Арнольд Цвейг - Радуга
Муж уже почувствовал раскаяние — мужья охотно раскаиваются, если им приходится спать в одиночестве, — он смущен, подавлен, он быстро встает и отправляется в церковь. Жена лежит, распростертая на полу, так глубоко погрузившись в свою скорбь и молитву, что не слышит приближения супруга; как она хороша, как невинно-прекрасна в свете восковых свечей. Он ласково, виновато окликает ее; она встает, смущенная, полная стыда, очаровательная; пока старуха снова расставляет свечи на алтаре, он целует жену, умоляя о прощении. Они втроем идут домой; супруги молчат, а старуха жалуется на свои старческие немощи. Как она слаба! Ведь вчера, сидя на кровати, она почти лишилась чувств. И как забывчива! Ей дали переделать нарядный камзол фиалкового цвета из бархата, шелка и меха. И кто поверит ей, что она не знает, куда девала камзол! Что он исчез, а она, бедная, старая женщина, в полном отчаянии.
«Вот как!» — думает муж. Теперь невинность его жены ясна как день. И придя домой, он отдает швее камзол, в котором еще торчит иголка с ниткой. Убеждение в невиновности жены делает его щедрым, и он дарит пятьдесят франков этой верной и преданной особе.
А затем муж снова ложится в постель. В постель, но не для отдыха, ибо даже купец, обладая молодой женой, — не правда ли?..
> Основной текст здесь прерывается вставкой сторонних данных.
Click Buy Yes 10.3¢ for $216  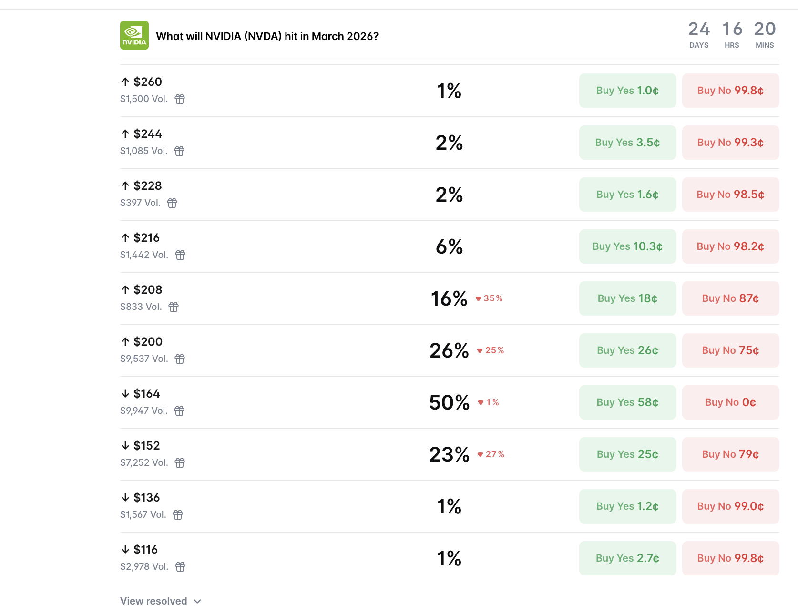pos(627,246)
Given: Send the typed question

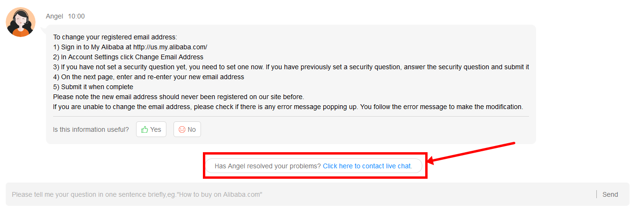Looking at the screenshot, I should click(610, 194).
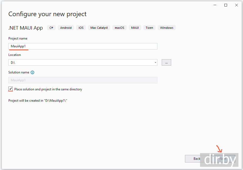
Task: Click the Solution name info icon
Action: [32, 72]
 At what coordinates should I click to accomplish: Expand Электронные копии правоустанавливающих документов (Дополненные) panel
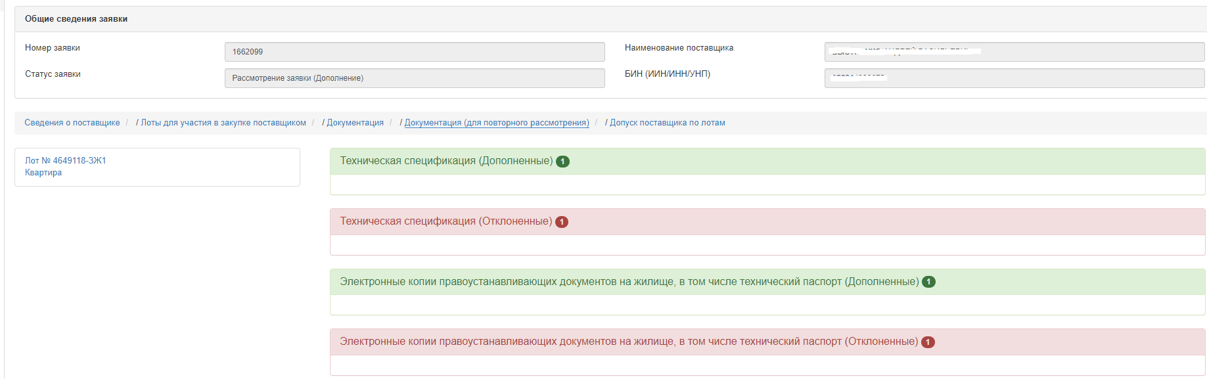click(x=629, y=282)
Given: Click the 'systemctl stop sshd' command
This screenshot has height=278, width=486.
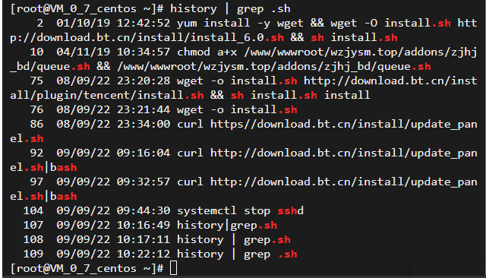Looking at the screenshot, I should [x=240, y=210].
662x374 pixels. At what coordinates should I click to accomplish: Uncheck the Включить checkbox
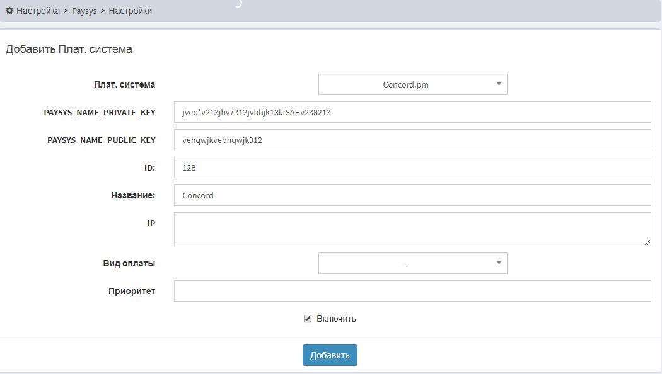308,319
И кто — не супруг же! — запретит доказавшей свою верность жене время от времени давать работу честной швее и даже самой относить эту работу к ней на дом?
Мои дорогие ученики, на прощанье выслушайте мораль сей басни; мой друг, аббат церкви Сен-Сюльпис, который не захотел отречься от своего бога и которому поэтому мастер Самсон[12] выбрил сразу и подбородок и тонзуру, — мой друг не раз говаривал: «Истинный брак не может быть уничтожен ни разводом, ни разрывом». Спокойной ночи, господа. Когда будете спускаться по лестнице, посветите себе сами; у меня нет лакея, с тех пор как я прогнал последнего за неопрятность. Разве здесь найдешь порядочных лакеев?!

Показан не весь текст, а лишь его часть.